**What this task involves:** Your answer should hold only the lines from the one with "Task: Open the Meter Type column filter icon" through the end of the records, repeated exactly and minus any pictures.

**Data under study:**
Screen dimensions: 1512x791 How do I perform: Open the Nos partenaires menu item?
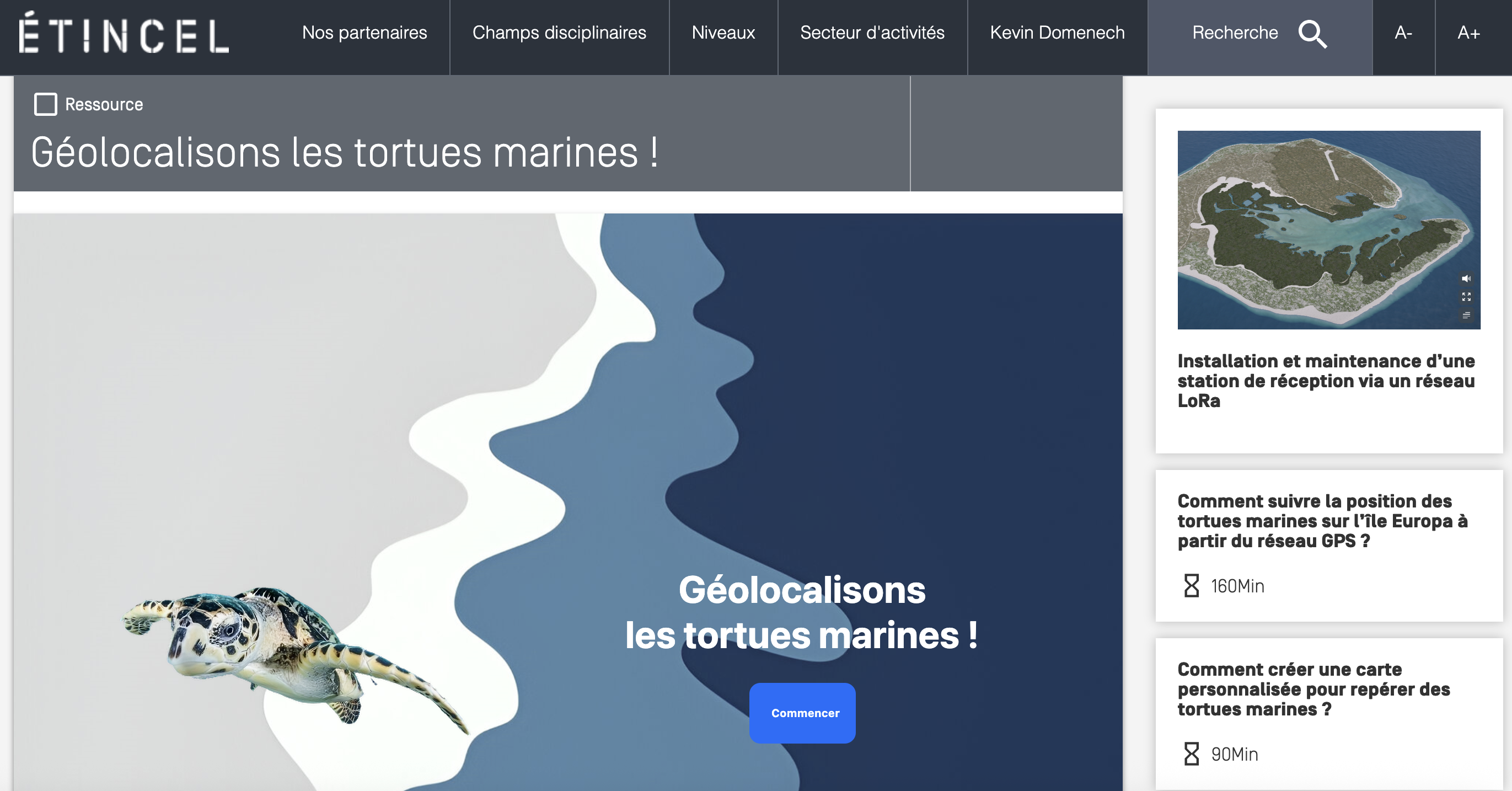[x=364, y=33]
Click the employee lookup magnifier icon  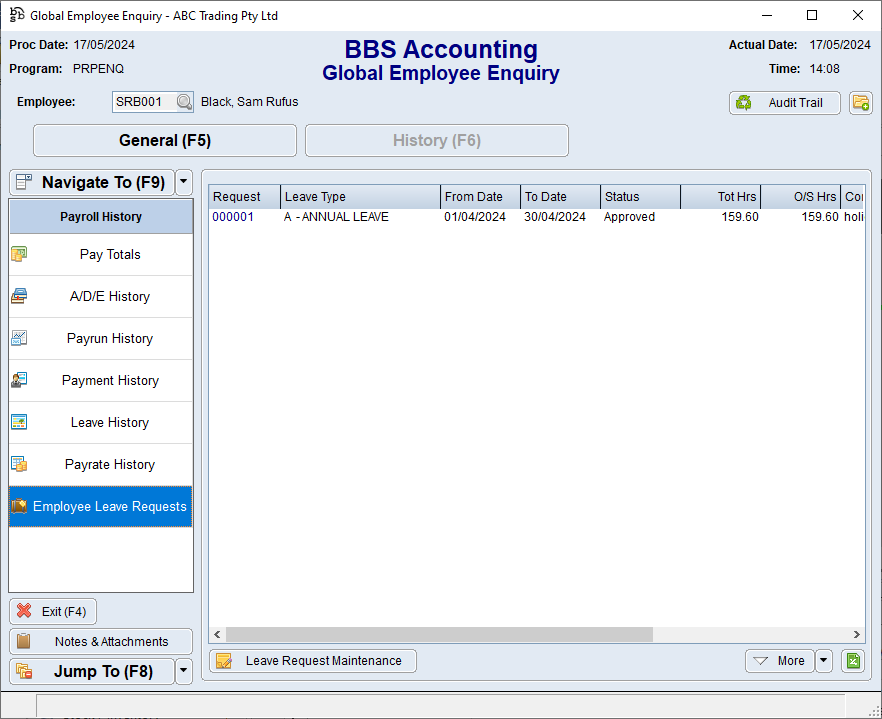point(184,102)
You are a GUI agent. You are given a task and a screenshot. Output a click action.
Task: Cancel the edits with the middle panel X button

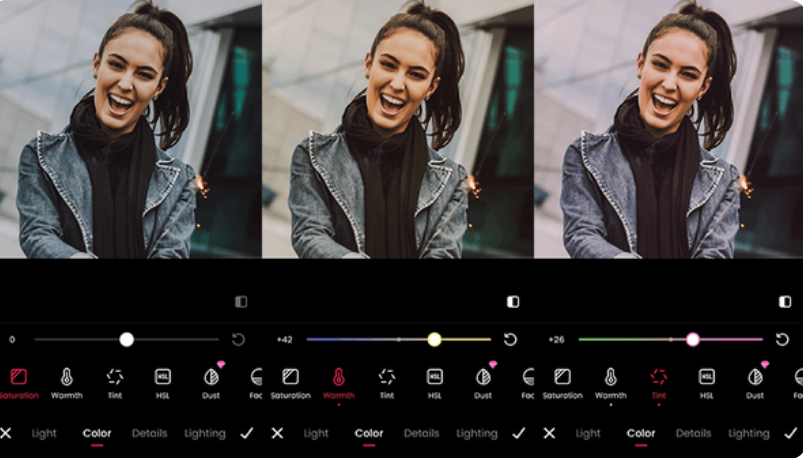(x=277, y=433)
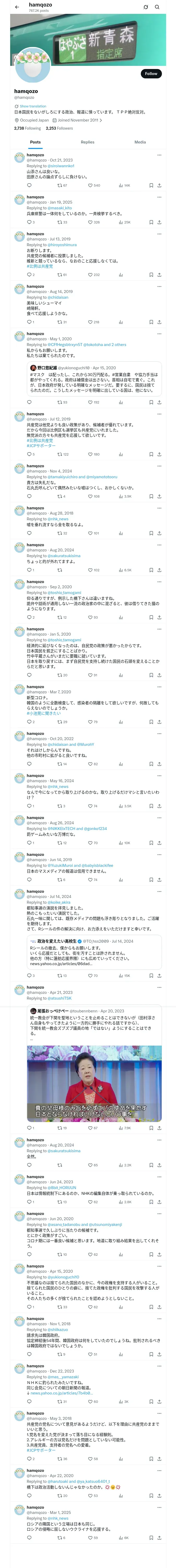The width and height of the screenshot is (176, 1568).
Task: Open the @siroiwannko1 mention link
Action: tap(61, 166)
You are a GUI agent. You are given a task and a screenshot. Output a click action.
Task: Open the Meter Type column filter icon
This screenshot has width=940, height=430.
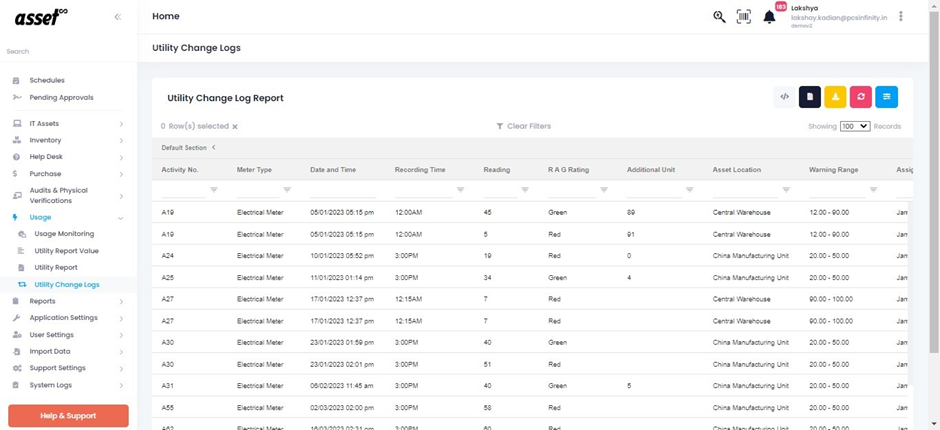tap(287, 190)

**Reply:**
Task: Open the Meter Type column filter icon
This screenshot has width=940, height=430.
tap(287, 190)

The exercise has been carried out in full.